Após denúncias, comandante rebate acusações; saiba

Após denúncias, comandante rebate acusações; saiba

Comandante afirmou que não existem viaturas paradas por falta de motoristas com habilitação para dirigi-las, conforme foi denunciado

Depois das denúncias divulgadas na imprensa a respeito de viaturas que estariam paradas por conta da falta de motoristas com CNH válidas, o comandante dos bombeiros no Piauí, coronel Manoel Bezerra dos Santos, respondeu às acusações feitas pela Associação do Corpo de Bombeiros Militares do Estado do Piauí (ABMEPI).

Segundo ele, as viaturas estão operando sem problemas. ?Temos motoristas devidamente habilitados. E os que estão com a CNH fora de validade não estão sendo escalados.

Nossa preocupação é executar as atividades em conformidade com a lei?, resumiu o comandante. Atualmente, o Corpo de Bombeiros dispõe de três viaturas de combate a incêndio (uma permanecendo na reserva), uma de resgate e uma de salvamento, além da plataforma mecânica (escada magirus).

O comandante também falou sobre a escala de serviço dos bombeiros, que também é alvo de reclamações.

?Gostaria de enfatizar que seguimos, atualmente, uma escala de 24h de trabalho e 72h de folga. Esporadicamente, alguns militares são escalados em escala planejada, na qual o comparecimento é voluntário. No entanto, o governo remunera essa atividade?, disse o Coronel.

Enfático, o comandante criticou a postura da ABMEPI. ?Entendemos que, dessa forma, a associação presta um desserviço à corporação?.
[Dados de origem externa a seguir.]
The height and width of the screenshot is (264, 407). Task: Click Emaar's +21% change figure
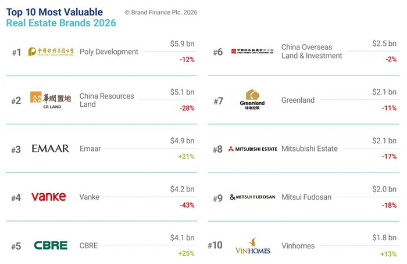coord(186,157)
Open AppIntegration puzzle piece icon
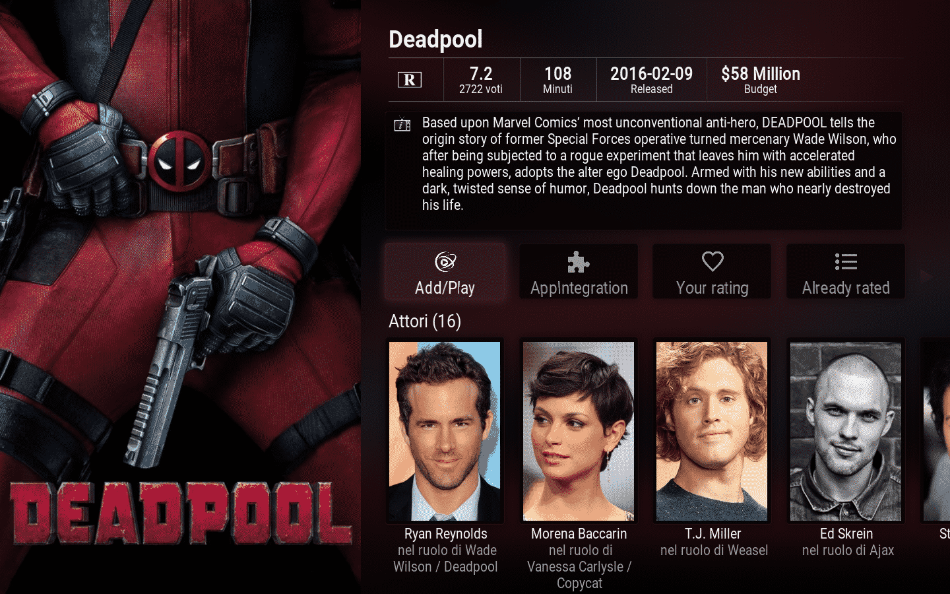Viewport: 950px width, 594px height. coord(579,262)
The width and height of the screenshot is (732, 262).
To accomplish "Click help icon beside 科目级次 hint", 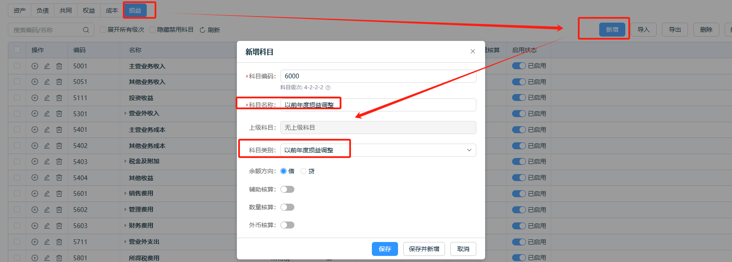I will click(x=328, y=87).
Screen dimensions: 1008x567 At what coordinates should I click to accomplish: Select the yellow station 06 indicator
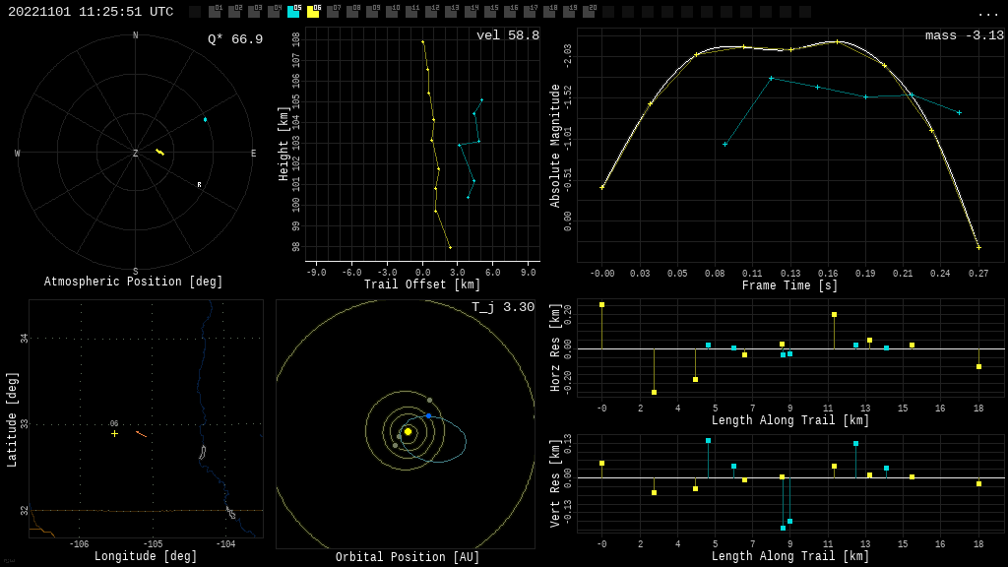tap(313, 12)
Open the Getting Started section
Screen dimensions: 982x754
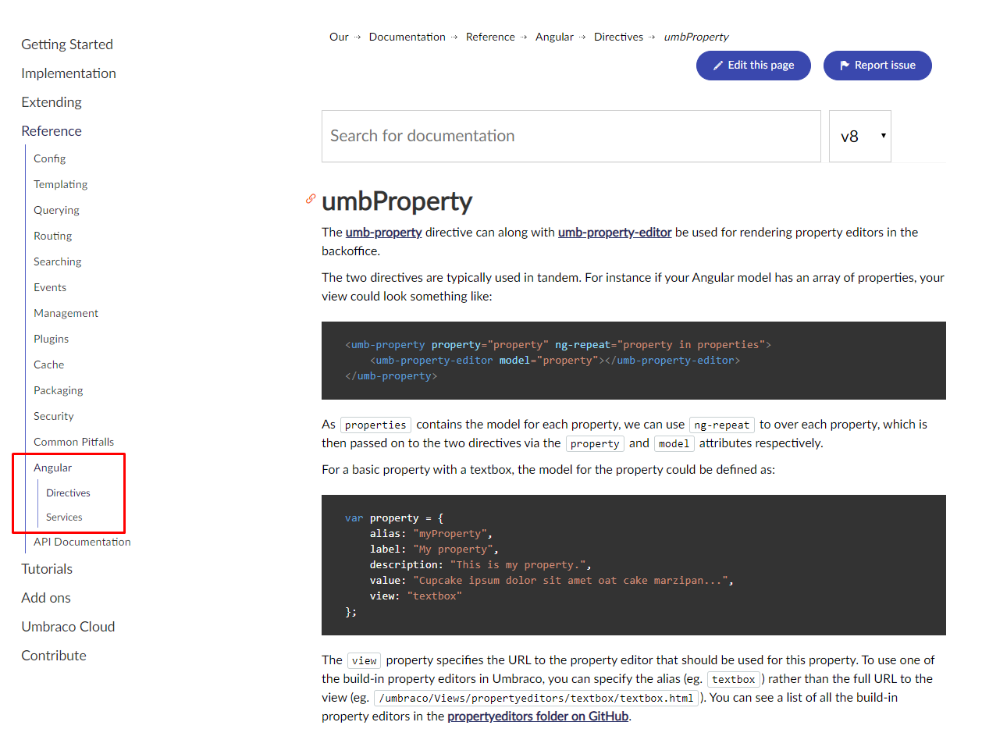tap(67, 44)
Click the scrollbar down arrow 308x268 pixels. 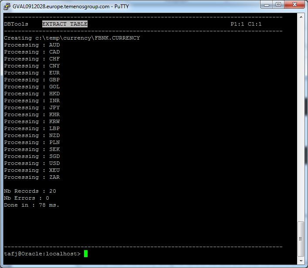point(301,261)
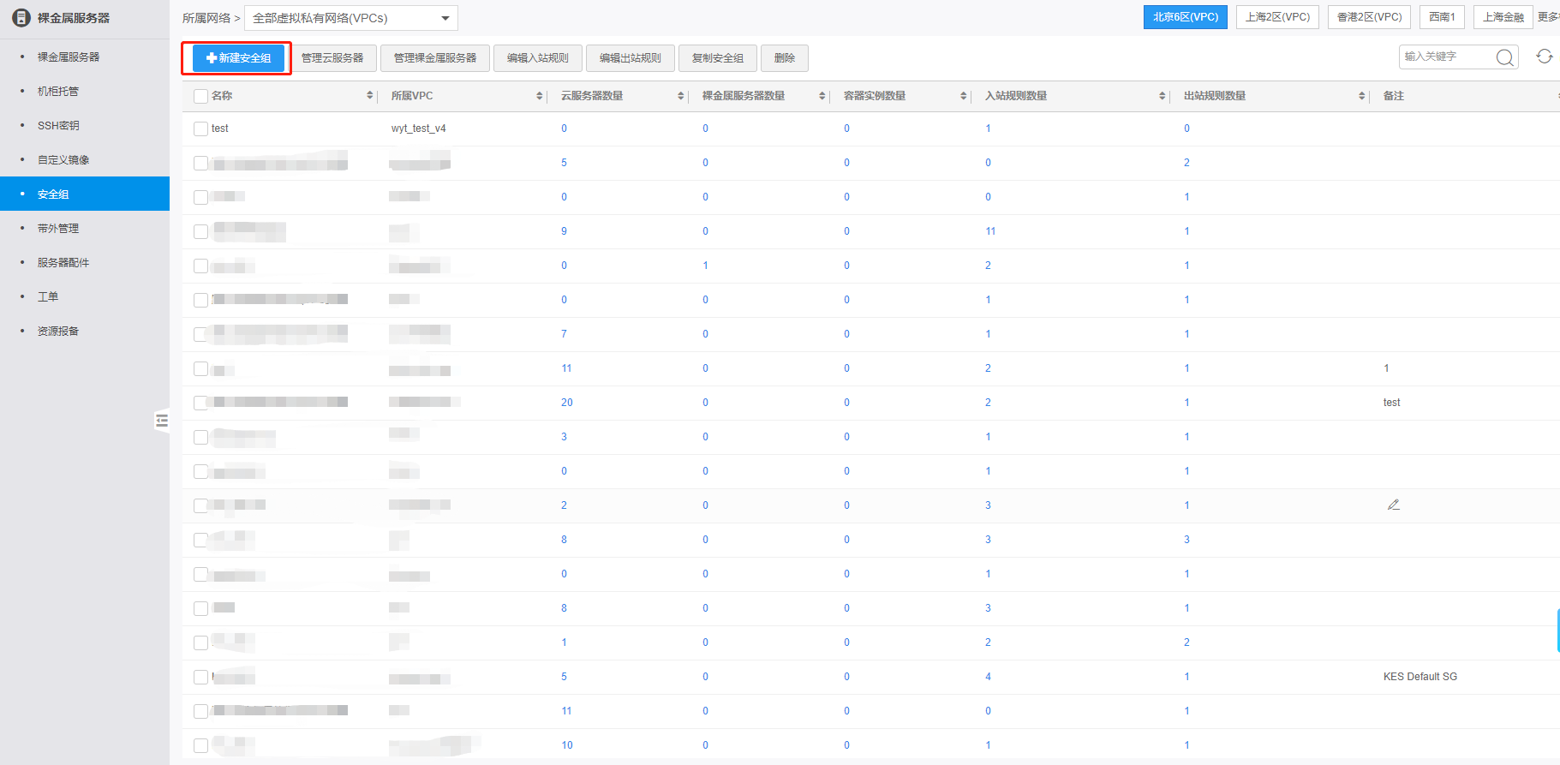Focus the 输入关键字 search field

coord(1446,57)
Déficit de bombeiros passa de mil

Ainda de acordo com o coronel Santos, o maior problema dos Bombeiros no Piauí se dá por conta da falta de pessoal. No entanto, ele acrescentou que esse é um problema que atinge não só ao Piauí, mas a outros estados do país - e apresentou um relatório de investimentos feitos pela corporação em 2012, documento que já foi encaminhado ao governador Wilson Martins.

"Nossa demanda diz que precisamos de 1.442 bombeiros, mas temos 370. No entanto, esse é um problema nacional.
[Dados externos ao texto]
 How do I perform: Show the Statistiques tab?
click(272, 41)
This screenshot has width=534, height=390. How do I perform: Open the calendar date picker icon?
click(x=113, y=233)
Recentemente estive em Manaus (Amazonas), onde percebi um número de 593 bombeiros atendendo a uma demanda que pede pelo menos 3.700 deles. No Ceará a demanda é a mesma (3.700), e existem 1.530 bombeiros em atuação".
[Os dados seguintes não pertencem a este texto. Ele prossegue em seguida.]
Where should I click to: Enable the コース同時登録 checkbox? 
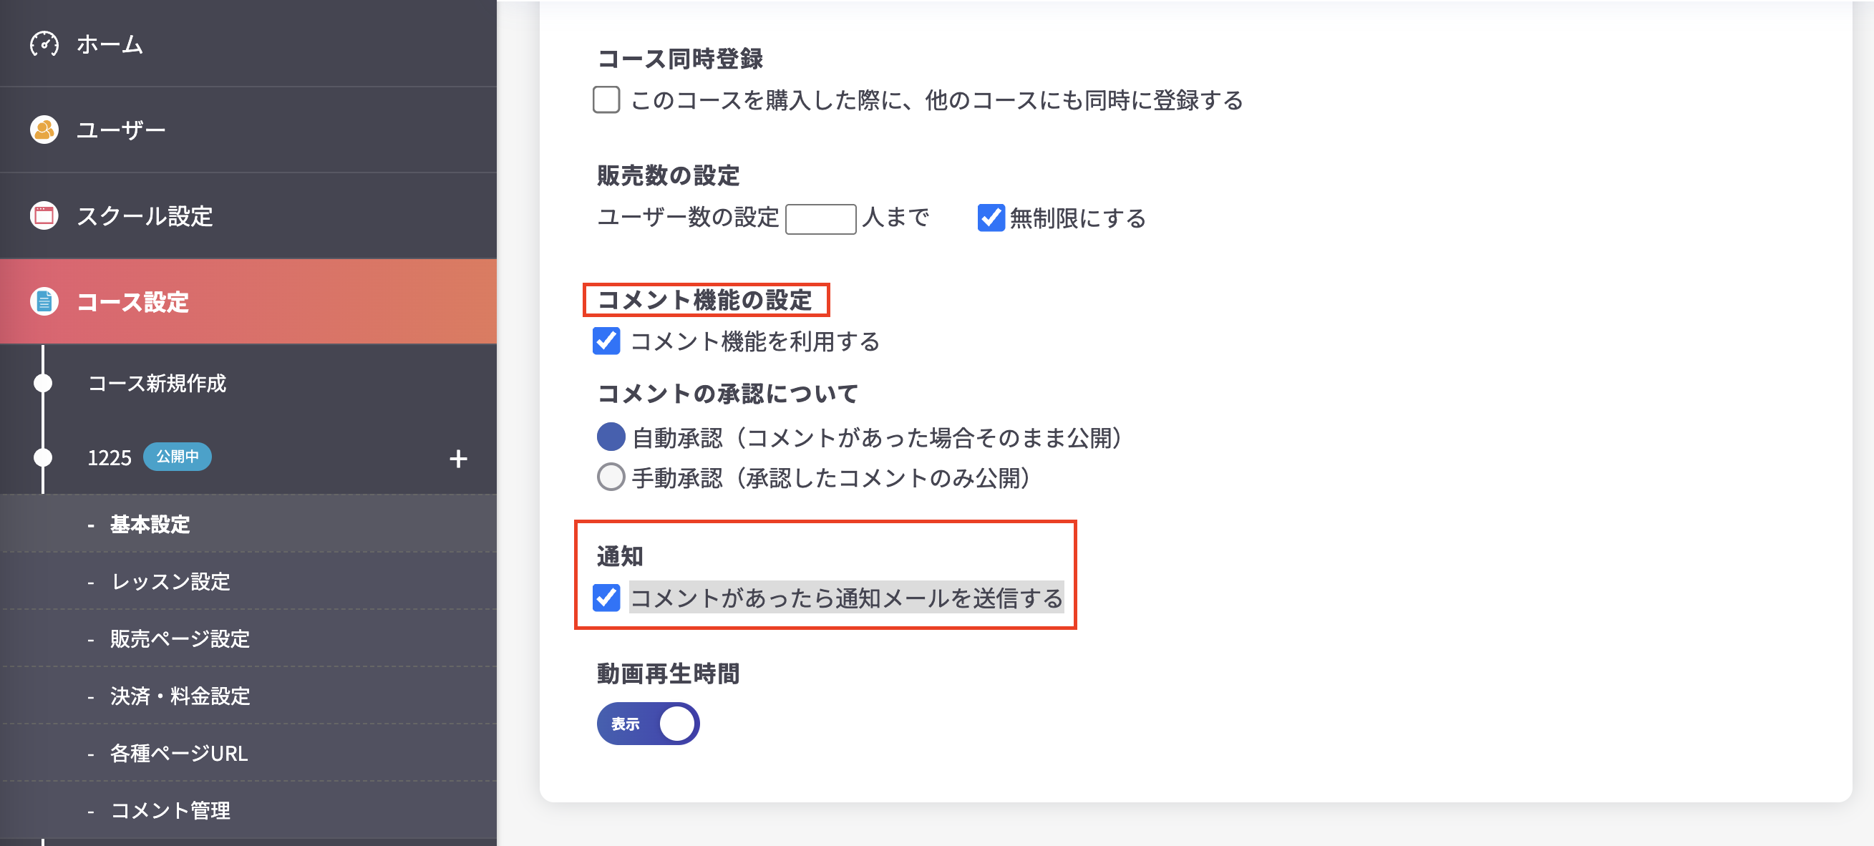[606, 101]

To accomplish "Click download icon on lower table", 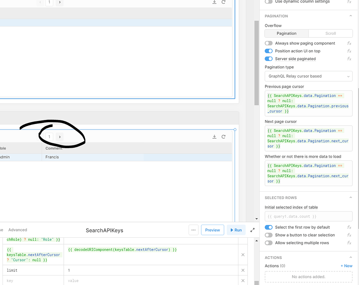I will pos(214,137).
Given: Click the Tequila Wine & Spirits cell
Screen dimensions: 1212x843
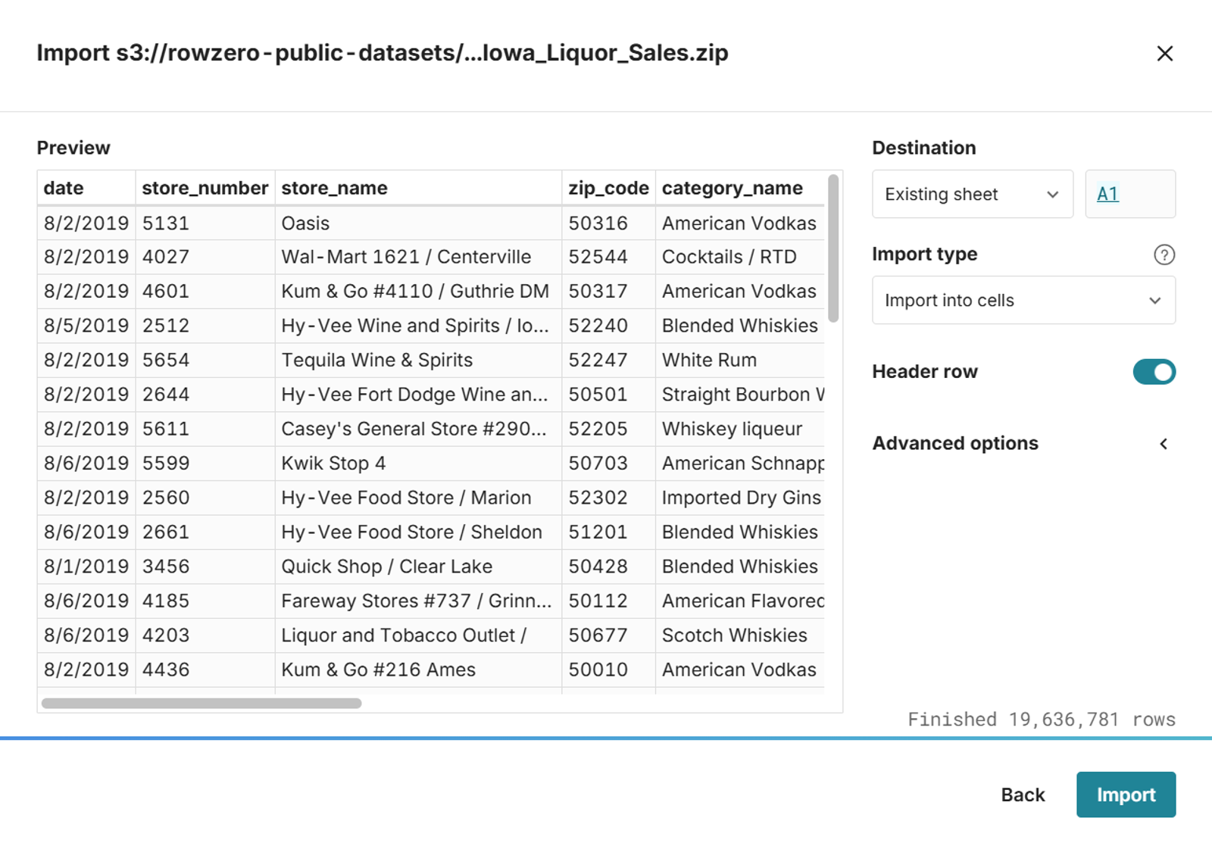Looking at the screenshot, I should 418,360.
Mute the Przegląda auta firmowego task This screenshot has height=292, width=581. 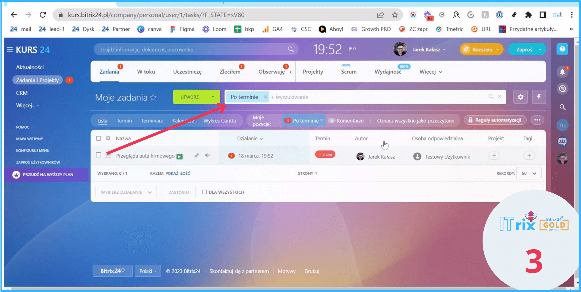pyautogui.click(x=207, y=155)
O relatório apresentado ao JMN pelo comandante mostra um investimento total de R$ 1,34 milhão no ano de 2012.

Esse valor, segundo o relatório, foi aplicado em diversos pontos: na formação de 31 novos bombeiros militares, na aquisição de dois quadriciclos (destinados ao litoral), aquisição de EPIs (equipamentos de proteção individual - capacetes, roupas de aproximação, luvas, botas), compra de duas viaturas de resgate, dois desencarceradores (usados para retirar vítimas das ferragens), compra de 800 fardamentos completos (cada bombeiro recebe dois fardamentos por ano).

Além disso, parte do dinheiro foi para reformas, informatização e compra de mobiliário.